United States District Court, N.D. Florida, Panama City Division
Oct 17, 2005
Case No.: 5:04cv245-SPM/AK (N.D. Fla. Oct. 17, 2005)

Opinion

Case No.: 5:04cv245-SPM/AK.

October 17, 2005


ORDER QUASHING SUBPOENA


This cause comes before the Court on the objections (doc. 59) filed by the Tallahassee Democrat, Inc. and reporter Jeff Burlew to the Magistrate Judge's September 9, 2005 order (doc. 55) denying their motion to quash a subpoena. At issue is whether the reporter's privilege, codified at § 90.5015, Fla. Stat., protects Burlew from being a witness concerning his eyewitness observations of Plaintiff, Scott Smoliak, on matters relevant to this case. If so, a further issue is whether Defendants have made a sufficient showing to overcome the privilege.

I. STANDARD OF REVIEW

A district court judge may reconsider pretrial matters that have been referred to a magistrate judge "where it has been shown that the magistrate judge's order is clearly erroneous or contrary to law." 28 U.S.C. § 636(b)(1)(A). Under this standard, the court will affirm the magistrate judge's order unless the court has a definite and firm conviction that error has occurred. Linea Navira De Cabotaje, C.A. v. Mar Caribe De Navegacion, C.A., 169 F.Supp.2d 1341, 1355 (M.D. Fla. 2001);Nugent v. Hercules Offshore Corp., 1999 WL 1277536 at *1 (E.D. La. Dec. 28, 1999).

II. THE PRIVILEGE

The Court's jurisdiction in this case comes from diversity of citizenship, so the substantive law of the state of Florida applies. Accordingly, issues concerning the privilege of a witness are governed by Florida law. Fed.R.Evid. 501.

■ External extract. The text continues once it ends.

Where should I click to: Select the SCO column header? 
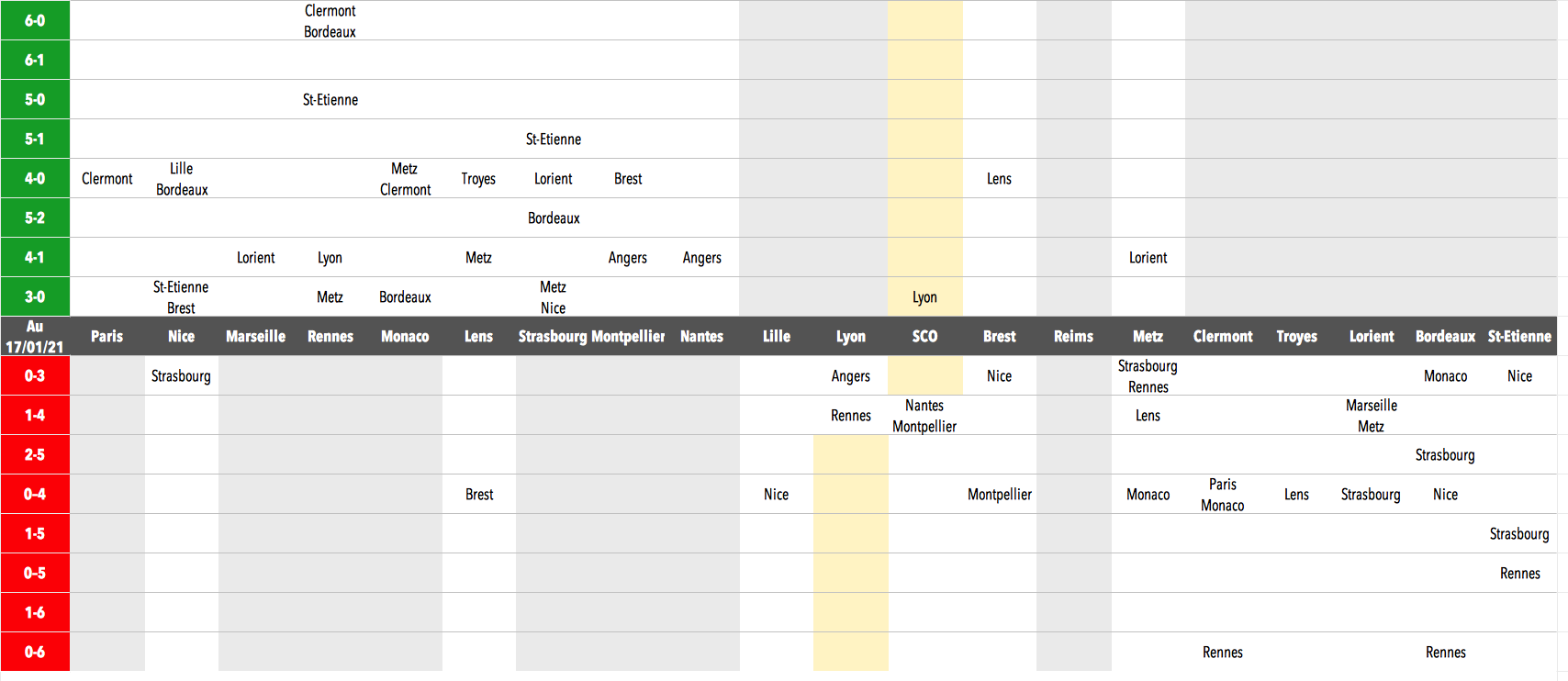(x=924, y=337)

Under Florida law, reporters enjoy a qualified privilege from being a witness in a case. The privilege is codified at section 90.5015, Florida Statutes, which provides in relevant part:

A professional journalist has a qualified privilege not to be a witness concerning, and not to disclose the information, including the identity of any source, that the professional journalist has obtained while actively gathering news. This privilege applies only to information or eyewitness observations obtained within the normal scope of employment and does not apply to physical evidence, eyewitness observations, or visual or audio recording of crimes. A party seeking to overcome this privilege must make a clear and specific showing that:
(a) The information is relevant and material to unresolved issues that have been raised in the proceeding for which the information is sought:
(b) The information cannot be obtained form alternative sources; and
(c) A compelling interest exists for requiring disclosure of the information.

§ 90.5015(2), Fla. Stat.

The statute contains several requirements, but the parties do not dispute that Jeff Burlew is a "professional journalist." Nor do they dispute that Burlew was actively gathering news or within the normal scope of his employment when he made the observations of Plaintiff. Instead, the parties' argument concerns whether the privilege is applicable to eyewitness observations.

In finding that the reporter's privilege did not apply, the magistrate judge relied upon the Florida Supreme Court's opinion in Miami Herald Publ'g Co. v. Morejon, 561 So. 2d 577 (Fla. 1990). In Morejon, the Florida Supreme Court stated "that there is no privilege, qualified, limited, or otherwise, which protects journalists from testifying as to their eyewitness observations of a relevant event in a subsequent court proceeding." Id. at 580.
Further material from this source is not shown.